Task to carry out
The entries must be retyped exactly, down to the last line.

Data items
━━━━━━━━━━━━━━━━

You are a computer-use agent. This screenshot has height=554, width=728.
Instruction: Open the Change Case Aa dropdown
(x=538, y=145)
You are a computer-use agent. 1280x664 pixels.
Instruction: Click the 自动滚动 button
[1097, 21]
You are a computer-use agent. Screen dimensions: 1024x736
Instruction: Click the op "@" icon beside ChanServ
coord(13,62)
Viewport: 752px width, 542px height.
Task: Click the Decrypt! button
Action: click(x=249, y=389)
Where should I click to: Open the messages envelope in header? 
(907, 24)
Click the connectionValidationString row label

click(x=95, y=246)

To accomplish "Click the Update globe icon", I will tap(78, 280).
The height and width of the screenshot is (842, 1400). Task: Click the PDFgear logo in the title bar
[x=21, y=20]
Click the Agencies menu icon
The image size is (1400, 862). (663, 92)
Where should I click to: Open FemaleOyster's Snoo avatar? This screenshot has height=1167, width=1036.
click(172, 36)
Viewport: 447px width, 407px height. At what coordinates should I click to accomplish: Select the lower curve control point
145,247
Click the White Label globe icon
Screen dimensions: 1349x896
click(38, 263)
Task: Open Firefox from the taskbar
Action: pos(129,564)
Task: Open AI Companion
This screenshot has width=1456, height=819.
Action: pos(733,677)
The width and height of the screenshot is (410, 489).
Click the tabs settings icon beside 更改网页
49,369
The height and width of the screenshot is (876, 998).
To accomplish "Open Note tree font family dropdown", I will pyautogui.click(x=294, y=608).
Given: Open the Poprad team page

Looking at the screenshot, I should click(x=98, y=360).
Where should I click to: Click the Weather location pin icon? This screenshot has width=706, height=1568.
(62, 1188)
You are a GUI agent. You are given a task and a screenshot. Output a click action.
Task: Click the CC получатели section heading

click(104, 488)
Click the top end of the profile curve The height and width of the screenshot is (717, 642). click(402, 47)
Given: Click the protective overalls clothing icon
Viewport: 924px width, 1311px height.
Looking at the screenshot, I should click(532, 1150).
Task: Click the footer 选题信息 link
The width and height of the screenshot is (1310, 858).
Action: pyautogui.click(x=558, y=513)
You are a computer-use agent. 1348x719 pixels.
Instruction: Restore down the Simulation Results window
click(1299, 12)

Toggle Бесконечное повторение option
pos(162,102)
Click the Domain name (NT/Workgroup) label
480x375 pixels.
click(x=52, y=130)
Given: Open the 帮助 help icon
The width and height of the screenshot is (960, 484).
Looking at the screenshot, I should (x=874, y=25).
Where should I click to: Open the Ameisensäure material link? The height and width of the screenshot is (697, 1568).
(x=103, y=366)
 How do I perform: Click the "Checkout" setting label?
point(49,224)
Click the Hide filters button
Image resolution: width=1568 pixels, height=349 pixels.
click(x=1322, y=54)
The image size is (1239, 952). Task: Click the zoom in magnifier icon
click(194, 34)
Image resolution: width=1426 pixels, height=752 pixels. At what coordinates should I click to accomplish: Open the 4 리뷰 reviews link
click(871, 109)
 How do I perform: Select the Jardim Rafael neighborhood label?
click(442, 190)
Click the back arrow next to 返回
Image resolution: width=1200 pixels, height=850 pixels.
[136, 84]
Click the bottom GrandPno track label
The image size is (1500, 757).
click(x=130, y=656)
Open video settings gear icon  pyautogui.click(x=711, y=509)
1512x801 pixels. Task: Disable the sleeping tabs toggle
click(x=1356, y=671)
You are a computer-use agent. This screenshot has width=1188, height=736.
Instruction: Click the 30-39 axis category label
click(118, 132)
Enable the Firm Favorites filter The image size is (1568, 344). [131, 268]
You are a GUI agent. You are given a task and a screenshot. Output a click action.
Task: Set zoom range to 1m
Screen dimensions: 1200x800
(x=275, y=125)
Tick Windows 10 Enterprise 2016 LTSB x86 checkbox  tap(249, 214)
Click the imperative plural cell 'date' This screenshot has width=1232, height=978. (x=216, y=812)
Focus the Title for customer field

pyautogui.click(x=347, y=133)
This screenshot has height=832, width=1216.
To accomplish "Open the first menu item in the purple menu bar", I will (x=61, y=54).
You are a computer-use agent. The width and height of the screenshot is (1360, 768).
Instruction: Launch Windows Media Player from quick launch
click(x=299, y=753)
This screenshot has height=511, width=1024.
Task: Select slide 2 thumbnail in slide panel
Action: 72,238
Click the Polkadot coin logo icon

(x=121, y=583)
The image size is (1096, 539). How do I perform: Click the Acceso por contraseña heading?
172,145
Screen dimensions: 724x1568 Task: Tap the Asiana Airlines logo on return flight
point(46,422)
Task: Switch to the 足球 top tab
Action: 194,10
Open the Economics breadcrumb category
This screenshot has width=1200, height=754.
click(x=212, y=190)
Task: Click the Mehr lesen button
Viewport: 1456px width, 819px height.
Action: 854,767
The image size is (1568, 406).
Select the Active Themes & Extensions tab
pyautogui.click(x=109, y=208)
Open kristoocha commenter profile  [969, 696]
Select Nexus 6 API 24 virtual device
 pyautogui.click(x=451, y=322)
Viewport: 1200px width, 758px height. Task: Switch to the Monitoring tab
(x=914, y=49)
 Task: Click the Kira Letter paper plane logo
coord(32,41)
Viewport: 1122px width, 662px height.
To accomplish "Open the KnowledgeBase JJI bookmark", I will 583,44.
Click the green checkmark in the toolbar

━━━━━━━━━━━━━━━━

Your response
You are a computer-use agent. This screenshot has height=554, width=728.
Instruction: Open the Change Case Aa dropdown
(x=538, y=145)
You are a computer-use agent. 1280x664 pixels.
Instruction: Click the 自动滚动 button
[1097, 21]
You are a computer-use agent. Screen dimensions: 1024x736
Instruction: Click the op "@" icon beside ChanServ
coord(13,62)
Viewport: 752px width, 542px height.
Task: Click the Decrypt! button
Action: click(x=249, y=389)
Where should I click to: Open the messages envelope in header? 
(907, 24)
Click the connectionValidationString row label

click(x=95, y=246)

To accomplish "Click the Update globe icon", I will tap(78, 280).
The height and width of the screenshot is (842, 1400). Task: Click the PDFgear logo in the title bar
[x=21, y=20]
Click the Agencies menu icon
The image size is (1400, 862). (663, 92)
Where should I click to: Open FemaleOyster's Snoo avatar? This screenshot has height=1167, width=1036.
click(172, 36)
Viewport: 447px width, 407px height. At what coordinates should I click to accomplish: Select the lower curve control point
145,247
Click the White Label globe icon
Screen dimensions: 1349x896
click(38, 263)
Task: Open Firefox from the taskbar
Action: pos(129,564)
Task: Open AI Companion
This screenshot has width=1456, height=819.
Action: pos(733,677)
The width and height of the screenshot is (410, 489).
Click the tabs settings icon beside 更改网页
49,369
The height and width of the screenshot is (876, 998).
To accomplish "Open Note tree font family dropdown", I will pyautogui.click(x=294, y=608).
Given: Open the Poprad team page

Looking at the screenshot, I should click(x=98, y=360).
Where should I click to: Click the Weather location pin icon? This screenshot has width=706, height=1568.
(62, 1188)
You are a GUI agent. You are given a task and a screenshot. Output a click action.
Task: Click the CC получатели section heading

click(104, 488)
Click the top end of the profile curve The height and width of the screenshot is (717, 642). click(402, 47)
Given: Click the protective overalls clothing icon
Viewport: 924px width, 1311px height.
Looking at the screenshot, I should click(532, 1150).
Task: Click the footer 选题信息 link
The width and height of the screenshot is (1310, 858).
Action: pyautogui.click(x=558, y=513)
You are a computer-use agent. 1348x719 pixels.
Instruction: Restore down the Simulation Results window
click(1299, 12)

Toggle Бесконечное повторение option
pos(162,102)
Click the Domain name (NT/Workgroup) label
480x375 pixels.
click(x=52, y=130)
Given: Open the 帮助 help icon
The width and height of the screenshot is (960, 484).
Looking at the screenshot, I should (x=874, y=25).
Where should I click to: Open the Ameisensäure material link? The height and width of the screenshot is (697, 1568).
(x=103, y=366)
 How do I perform: Click the "Checkout" setting label?
point(49,224)
Click the Hide filters button
Image resolution: width=1568 pixels, height=349 pixels.
click(x=1322, y=54)
The image size is (1239, 952). Task: Click the zoom in magnifier icon
click(194, 34)
Image resolution: width=1426 pixels, height=752 pixels. At what coordinates should I click to accomplish: Open the 4 리뷰 reviews link
click(871, 109)
 How do I perform: Select the Jardim Rafael neighborhood label?
click(442, 190)
Click the back arrow next to 返回
Image resolution: width=1200 pixels, height=850 pixels.
[136, 84]
Click the bottom GrandPno track label
The image size is (1500, 757).
click(x=130, y=656)
Open video settings gear icon  pyautogui.click(x=711, y=509)
1512x801 pixels. Task: Disable the sleeping tabs toggle
click(x=1356, y=671)
You are a computer-use agent. This screenshot has width=1188, height=736.
Instruction: Click the 30-39 axis category label
click(118, 132)
Enable the Firm Favorites filter The image size is (1568, 344). [131, 268]
You are a GUI agent. You are given a task and a screenshot. Output a click action.
Task: Set zoom range to 1m
Screen dimensions: 1200x800
(x=275, y=125)
Tick Windows 10 Enterprise 2016 LTSB x86 checkbox  tap(249, 214)
Click the imperative plural cell 'date' This screenshot has width=1232, height=978. (x=216, y=812)
Focus the Title for customer field

pyautogui.click(x=347, y=133)
This screenshot has height=832, width=1216.
To accomplish "Open the first menu item in the purple menu bar", I will (x=61, y=54).
You are a computer-use agent. The width and height of the screenshot is (1360, 768).
Instruction: Launch Windows Media Player from quick launch
click(x=299, y=753)
This screenshot has height=511, width=1024.
Task: Select slide 2 thumbnail in slide panel
Action: 72,238
Click the Polkadot coin logo icon

(x=121, y=583)
The image size is (1096, 539). How do I perform: Click the Acceso por contraseña heading?
172,145
Screen dimensions: 724x1568 Task: Tap the Asiana Airlines logo on return flight
point(46,422)
Task: Switch to the 足球 top tab
Action: 194,10
Open the Economics breadcrumb category
This screenshot has width=1200, height=754.
click(x=212, y=190)
Task: Click the Mehr lesen button
Viewport: 1456px width, 819px height.
Action: 854,767
The image size is (1568, 406).
Select the Active Themes & Extensions tab
pyautogui.click(x=109, y=208)
Open kristoocha commenter profile  [969, 696]
Select Nexus 6 API 24 virtual device
 pyautogui.click(x=451, y=322)
Viewport: 1200px width, 758px height. Task: Switch to the Monitoring tab
(x=914, y=49)
 Task: Click the Kira Letter paper plane logo
coord(32,41)
Viewport: 1122px width, 662px height.
To accomplish "Open the KnowledgeBase JJI bookmark", I will 583,44.
Click the green checkmark in the toolbar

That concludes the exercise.